+++ Records supplied +++

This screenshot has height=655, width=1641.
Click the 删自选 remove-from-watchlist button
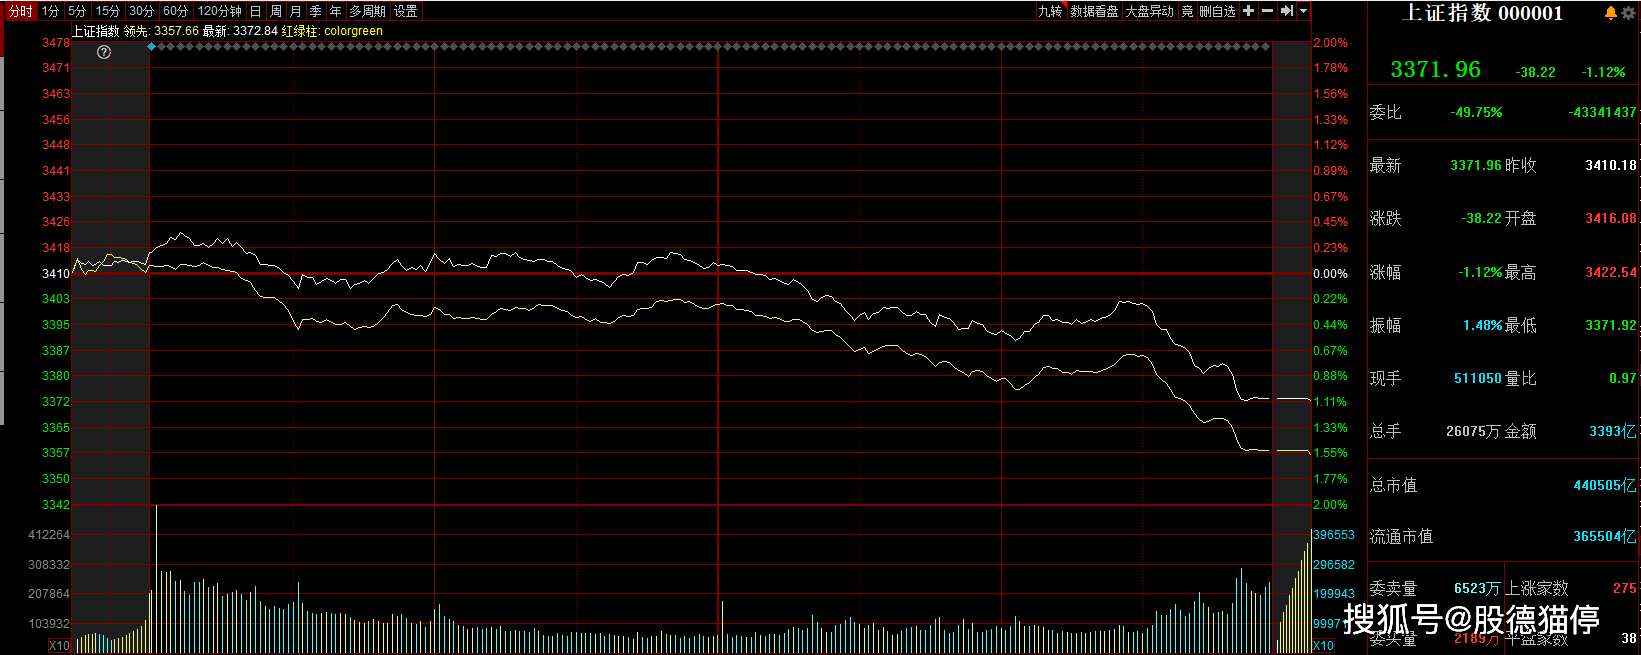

+++
+++ Records supplied +++

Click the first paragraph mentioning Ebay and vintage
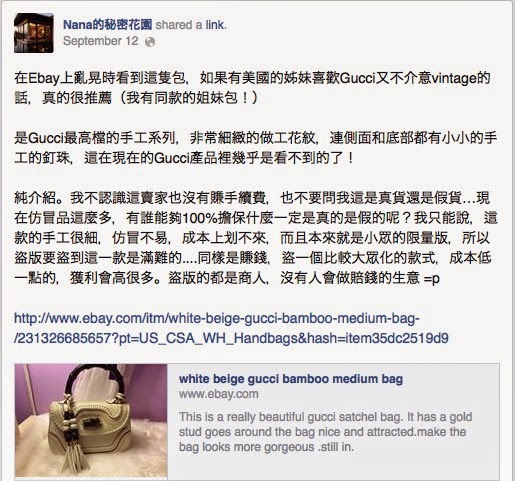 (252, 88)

+++
+++ Records supplied +++

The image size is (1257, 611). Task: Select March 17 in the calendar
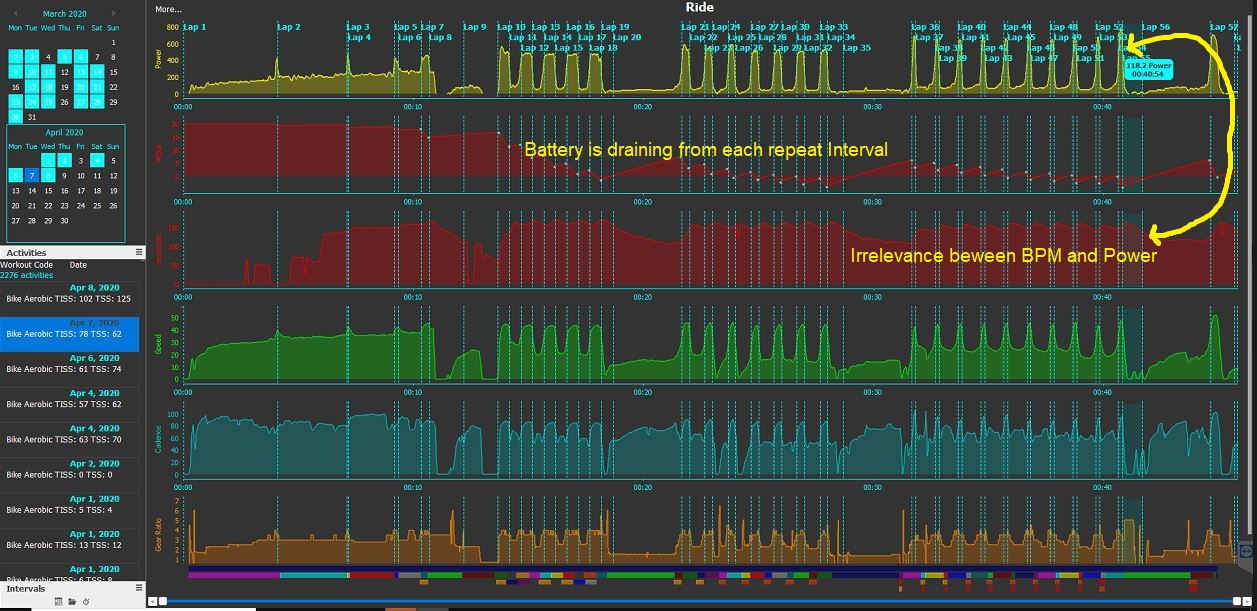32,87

+++

To do :: Copy out the range of lines above starting at the line with "This screenshot has height=655, width=1641." and ending at the line with "Click the 删自选 remove-from-watchlist button", exactly and including both.

Result of this exercise ::
This screenshot has height=655, width=1641.
Click the 删自选 remove-from-watchlist button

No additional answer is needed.